Joscelyn Gardner: Bleeding & Breeding


n Bleeding & Breeding, Joscelyn Gardner exhibits a body of work completed between 2009 and 2011 which centers on Creole women’s secret use of exotic tropical plants as natural abortifacients on 18th century Caribbean plantations. Creole Portraits III, a suite of thirteen lithographic portraits ‘named’ for otherwise anonymous slave women and for the botanical specimens believed to have been used by them to induce abortion, reveals intricately braided Afro-centric hairstyles viewed from behind entwined within the horrific iron slave collars which were used to punish female slaves accused of this heinous act.

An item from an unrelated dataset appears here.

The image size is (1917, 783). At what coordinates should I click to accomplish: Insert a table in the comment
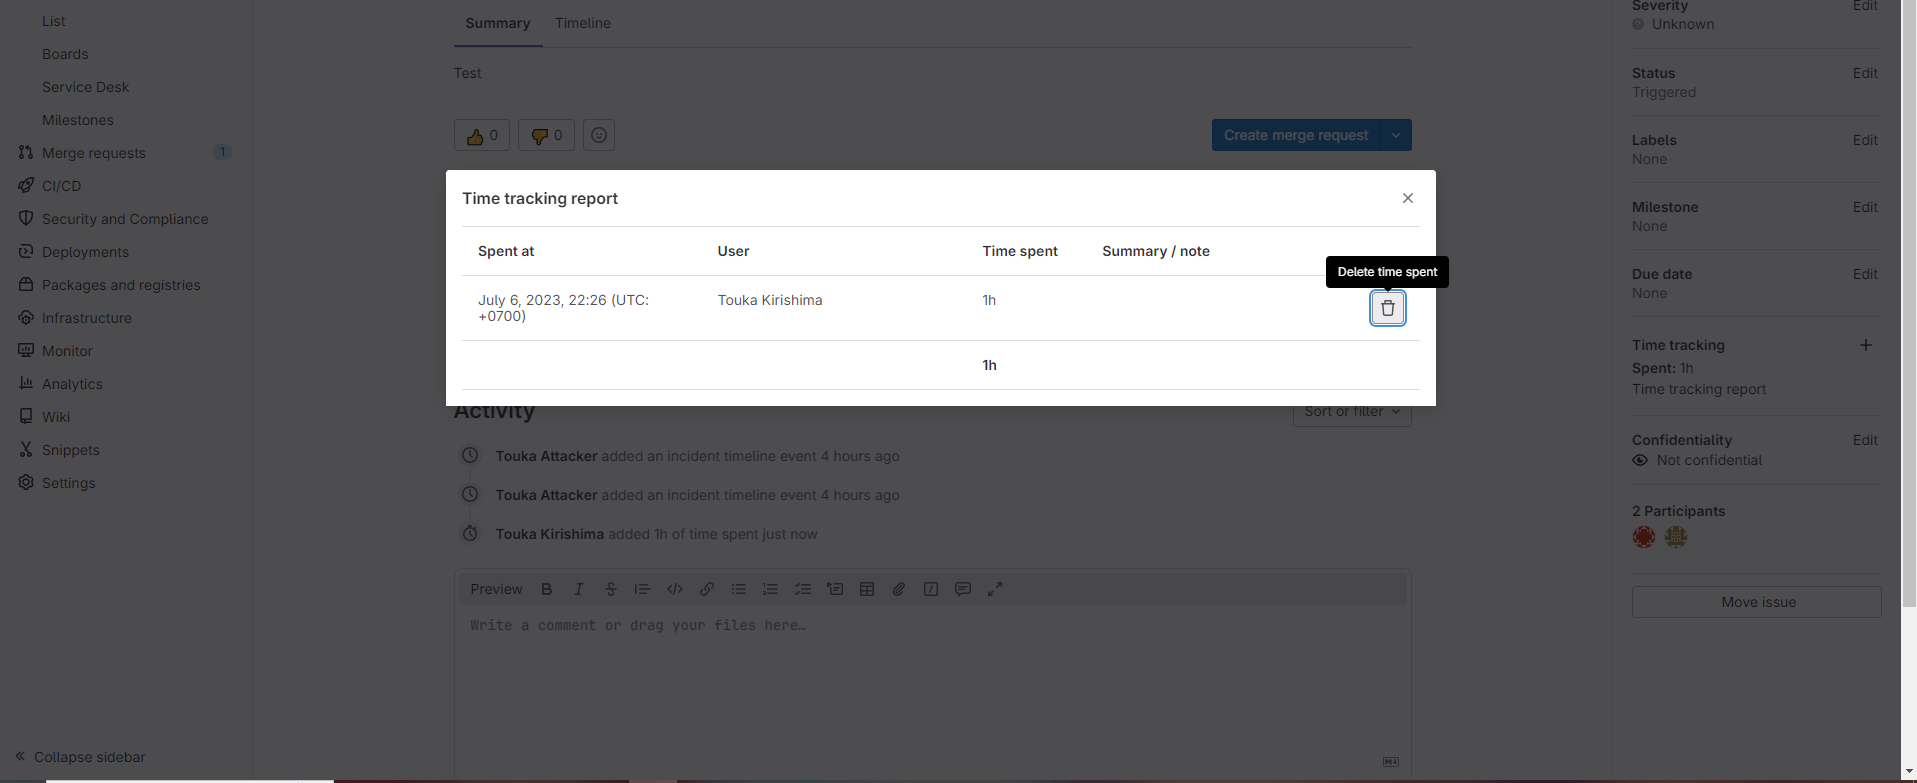pos(867,589)
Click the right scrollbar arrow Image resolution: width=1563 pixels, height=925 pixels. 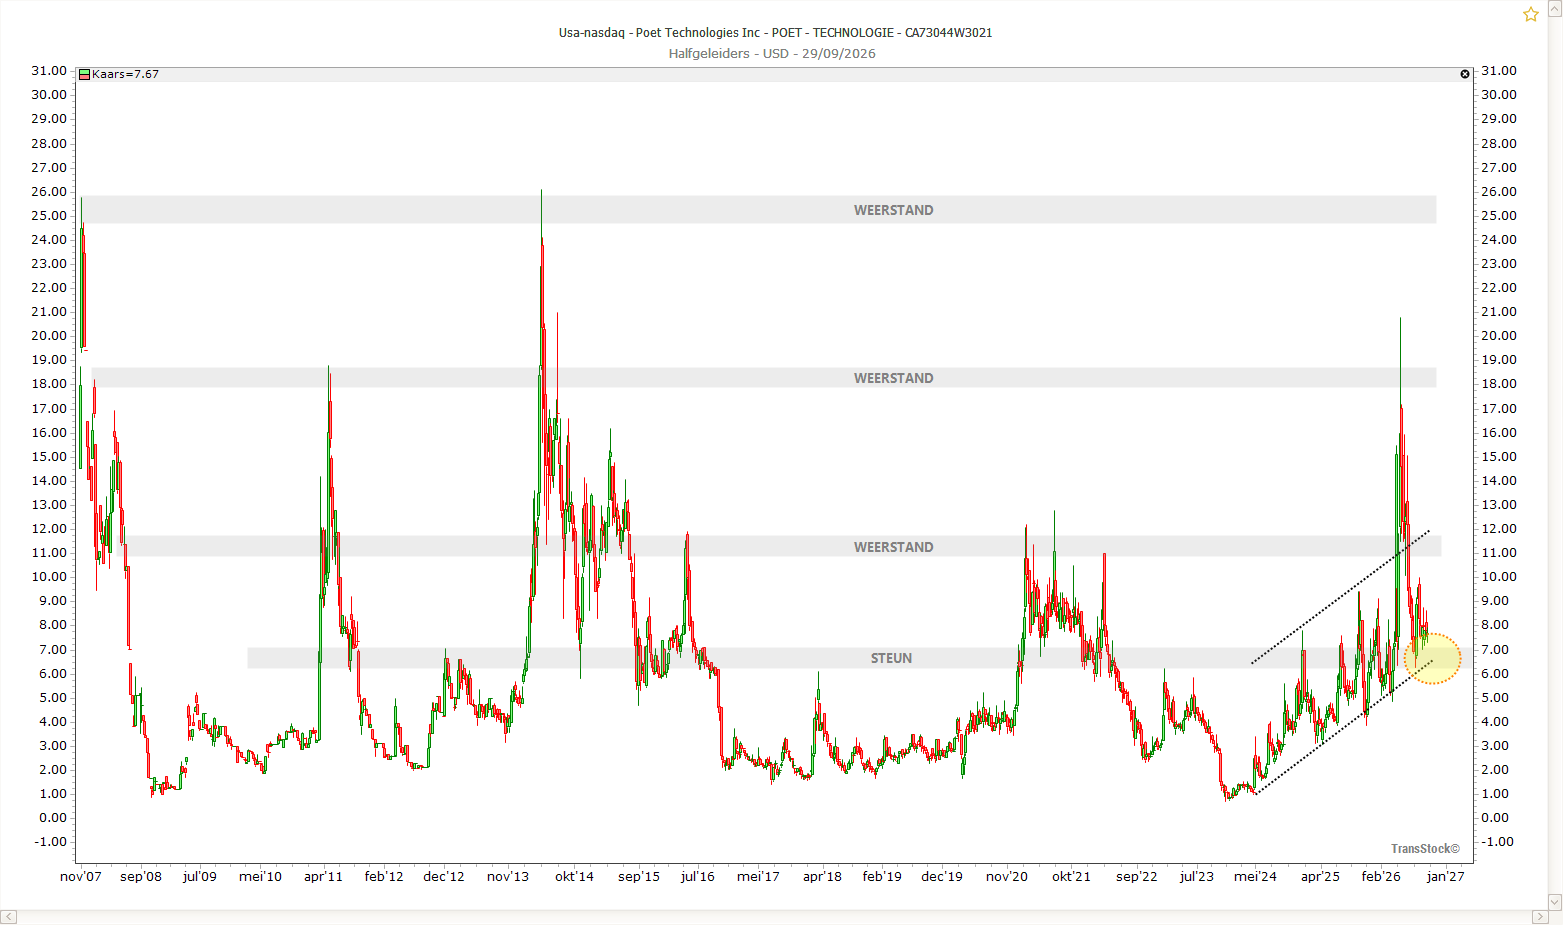tap(1540, 917)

In the video installation, “behind closed doors…”, the voices of women from the period are overheard giving their painful testimonies of sexual exploitation on colonial Caribbean plantations. Through probing colonial material culture found in Caribbean archives as well as, more recently, historical fiction, Gardner continues to question the depravity of the plantation system from a postcolonial feminist perspective. She leaves the viewer to ponder the wider implications of a colonial discourse which supported the violent subordination of enslaved peoples as a ‘natural’ right of white (male) privilege.

Born in Barbados, and recognized internationally as a leading Caribbean artist, Gardner moved to Canada in 2000. Her work has been exhibited in solo exhibitions in Spain, the USA, Canada, and the Caribbean. She is a recent recipient of the Biennial Grand Prize at the 7th International Contemporary Printmaking Biennial in Trois-Rivieres, Quebec (2011), and has exhibited in international printmaking biennials across Europe and Latin America since 1994, as well as in the 22nd and 23rd Sao Paulo Biennials. Recent group exhibitions have included Utropicos at the XXXI Biennial de Pontevedra in Spain; Global Caribbean which originated at Art Basel in Miami, and travelled to museums in France and Puerto Rico; Infinite Island at the Brooklyn Museum, New York; Canadian Impressions in Washington, DC; and Stains on my Chintz at the Harrington Art Center in Kolkata, India. Gardner currently teaches in the School of Contemporary Media at Fanshawe College, London, Ontario, and works as an artist between Canada and the Caribbean. She has an MFA from the University of Western Ontario and BFA (Printmaking) & BA (Film) from Queen’s University, Kingston, Ontario.

Collections in which Gardner’s work can be found include the Museum of Contemporary Art in Puerto Rico, the Barbados National Gallery, US Embassies Collection, Museo TEOR/éTica in Costa Rica, Fondacion Clemente in Dominican Republic, and several corporate and private collections.